Please render the lines below as a Markdown table with the columns "Row" and "Line", numbering each row and skipping blank lines.

■ ■ ■ ■ ■ ■ ■

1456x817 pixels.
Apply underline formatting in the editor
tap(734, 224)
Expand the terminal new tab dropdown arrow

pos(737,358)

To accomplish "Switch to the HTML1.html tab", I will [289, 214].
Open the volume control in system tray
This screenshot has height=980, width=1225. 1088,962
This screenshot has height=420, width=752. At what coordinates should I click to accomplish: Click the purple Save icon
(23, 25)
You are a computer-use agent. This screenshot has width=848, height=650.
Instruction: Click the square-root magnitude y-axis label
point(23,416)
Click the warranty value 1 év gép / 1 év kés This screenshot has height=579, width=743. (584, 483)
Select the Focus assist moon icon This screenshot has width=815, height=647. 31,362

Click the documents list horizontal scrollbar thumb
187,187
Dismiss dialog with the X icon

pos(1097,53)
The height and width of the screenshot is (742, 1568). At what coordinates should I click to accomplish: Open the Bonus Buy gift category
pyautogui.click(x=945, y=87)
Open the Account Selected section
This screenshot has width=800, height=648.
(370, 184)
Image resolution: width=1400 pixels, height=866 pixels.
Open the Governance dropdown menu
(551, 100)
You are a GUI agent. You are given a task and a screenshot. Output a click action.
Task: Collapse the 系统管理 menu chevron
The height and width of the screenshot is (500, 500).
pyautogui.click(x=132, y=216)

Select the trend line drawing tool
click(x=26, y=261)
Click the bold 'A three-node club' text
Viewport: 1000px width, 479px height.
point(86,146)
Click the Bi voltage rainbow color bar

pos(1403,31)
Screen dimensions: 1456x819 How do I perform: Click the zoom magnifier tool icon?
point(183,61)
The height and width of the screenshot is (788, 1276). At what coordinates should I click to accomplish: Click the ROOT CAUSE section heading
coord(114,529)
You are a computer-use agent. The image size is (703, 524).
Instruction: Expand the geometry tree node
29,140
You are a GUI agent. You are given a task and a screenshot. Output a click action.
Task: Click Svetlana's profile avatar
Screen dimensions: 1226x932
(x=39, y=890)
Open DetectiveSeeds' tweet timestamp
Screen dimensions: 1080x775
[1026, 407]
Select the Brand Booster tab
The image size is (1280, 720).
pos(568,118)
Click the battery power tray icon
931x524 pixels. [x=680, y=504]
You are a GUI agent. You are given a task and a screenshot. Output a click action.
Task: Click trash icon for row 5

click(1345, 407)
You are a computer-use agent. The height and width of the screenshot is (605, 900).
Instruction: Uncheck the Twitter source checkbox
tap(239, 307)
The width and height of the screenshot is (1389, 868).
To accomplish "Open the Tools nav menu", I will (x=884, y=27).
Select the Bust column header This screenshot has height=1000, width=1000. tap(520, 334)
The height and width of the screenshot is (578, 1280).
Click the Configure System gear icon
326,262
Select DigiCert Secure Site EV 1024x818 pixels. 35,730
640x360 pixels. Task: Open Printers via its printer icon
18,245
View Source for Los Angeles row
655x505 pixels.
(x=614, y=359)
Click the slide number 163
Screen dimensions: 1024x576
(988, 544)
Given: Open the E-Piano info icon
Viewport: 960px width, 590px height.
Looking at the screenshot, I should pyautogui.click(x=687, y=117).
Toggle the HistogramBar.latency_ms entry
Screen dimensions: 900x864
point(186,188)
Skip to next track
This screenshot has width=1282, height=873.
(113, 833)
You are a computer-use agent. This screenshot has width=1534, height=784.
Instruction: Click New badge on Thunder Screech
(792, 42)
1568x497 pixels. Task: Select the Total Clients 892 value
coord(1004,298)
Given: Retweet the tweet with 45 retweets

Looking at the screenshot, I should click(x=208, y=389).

■ ■ ■ ■ ■ ■ ■

**Written solution**
| Row | Line |
|---|---|
| 1 | 1456x817 pixels. |
| 2 | Apply underline formatting in the editor |
| 3 | tap(734, 224) |
| 4 | Expand the terminal new tab dropdown arrow |
| 5 | pos(737,358) |
| 6 | To accomplish "Switch to the HTML1.html tab", I will [289, 214]. |
| 7 | Open the volume control in system tray |
| 8 | This screenshot has height=980, width=1225. 1088,962 |
| 9 | This screenshot has height=420, width=752. At what coordinates should I click to accomplish: Click the purple Save icon |
| 10 | (23, 25) |
| 11 | You are a computer-use agent. This screenshot has width=848, height=650. |
| 12 | Instruction: Click the square-root magnitude y-axis label |
| 13 | point(23,416) |
| 14 | Click the warranty value 1 év gép / 1 év kés This screenshot has height=579, width=743. (584, 483) |
| 15 | Select the Focus assist moon icon This screenshot has width=815, height=647. 31,362 |
| 16 | Click the documents list horizontal scrollbar thumb |
| 17 | 187,187 |
| 18 | Dismiss dialog with the X icon |
| 19 | pos(1097,53) |
| 20 | The height and width of the screenshot is (742, 1568). At what coordinates should I click to accomplish: Open the Bonus Buy gift category |
| 21 | pyautogui.click(x=945, y=87) |
| 22 | Open the Account Selected section |
| 23 | This screenshot has width=800, height=648. |
| 24 | (370, 184) |
| 25 | Image resolution: width=1400 pixels, height=866 pixels. |
| 26 | Open the Governance dropdown menu |
| 27 | (551, 100) |
| 28 | You are a GUI agent. You are given a task and a screenshot. Output a click action. |
| 29 | Task: Collapse the 系统管理 menu chevron |
| 30 | The height and width of the screenshot is (500, 500). |
| 31 | pyautogui.click(x=132, y=216) |
| 32 | Select the trend line drawing tool |
| 33 | click(x=26, y=261) |
| 34 | Click the bold 'A three-node club' text |
| 35 | Viewport: 1000px width, 479px height. |
| 36 | point(86,146) |
| 37 | Click the Bi voltage rainbow color bar |
| 38 | pos(1403,31) |
| 39 | Screen dimensions: 1456x819 How do I perform: Click the zoom magnifier tool icon? |
| 40 | point(183,61) |
| 41 | The height and width of the screenshot is (788, 1276). At what coordinates should I click to accomplish: Click the ROOT CAUSE section heading |
| 42 | coord(114,529) |
| 43 | You are a computer-use agent. The image size is (703, 524). |
| 44 | Instruction: Expand the geometry tree node |
| 45 | 29,140 |
| 46 | You are a GUI agent. You are given a task and a screenshot. Output a click action. |
| 47 | Task: Click Svetlana's profile avatar |
| 48 | Screen dimensions: 1226x932 |
| 49 | (x=39, y=890) |
| 50 | Open DetectiveSeeds' tweet timestamp |
| 51 | Screen dimensions: 1080x775 |
| 52 | [1026, 407] |
| 53 | Select the Brand Booster tab |
| 54 | The image size is (1280, 720). |
| 55 | pos(568,118) |
| 56 | Click the battery power tray icon |
| 57 | 931x524 pixels. [x=680, y=504] |
| 58 | You are a GUI agent. You are given a task and a screenshot. Output a click action. |
| 59 | Task: Click trash icon for row 5 |
| 60 | click(1345, 407) |
| 61 | You are a computer-use agent. The height and width of the screenshot is (605, 900). |
| 62 | Instruction: Uncheck the Twitter source checkbox |
| 63 | tap(239, 307) |
| 64 | The width and height of the screenshot is (1389, 868). |
| 65 | To accomplish "Open the Tools nav menu", I will (x=884, y=27). |
| 66 | Select the Bust column header This screenshot has height=1000, width=1000. tap(520, 334) |
| 67 | The height and width of the screenshot is (578, 1280). |
| 68 | Click the Configure System gear icon |
| 69 | 326,262 |
| 70 | Select DigiCert Secure Site EV 1024x818 pixels. 35,730 |
| 71 | 640x360 pixels. Task: Open Printers via its printer icon |
| 72 | 18,245 |
| 73 | View Source for Los Angeles row |
| 74 | 655x505 pixels. |
| 75 | (x=614, y=359) |
| 76 | Click the slide number 163 |
| 77 | Screen dimensions: 1024x576 |
| 78 | (988, 544) |
| 79 | Given: Open the E-Piano info icon |
| 80 | Viewport: 960px width, 590px height. |
| 81 | Looking at the screenshot, I should pyautogui.click(x=687, y=117). |
| 82 | Toggle the HistogramBar.latency_ms entry |
| 83 | Screen dimensions: 900x864 |
| 84 | point(186,188) |
| 85 | Skip to next track |
| 86 | This screenshot has width=1282, height=873. |
| 87 | (113, 833) |
| 88 | You are a computer-use agent. This screenshot has width=1534, height=784. |
| 89 | Instruction: Click New badge on Thunder Screech |
| 90 | (792, 42) |
| 91 | 1568x497 pixels. Task: Select the Total Clients 892 value |
| 92 | coord(1004,298) |
| 93 | Given: Retweet the tweet with 45 retweets |
| 94 | Looking at the screenshot, I should click(x=208, y=389). |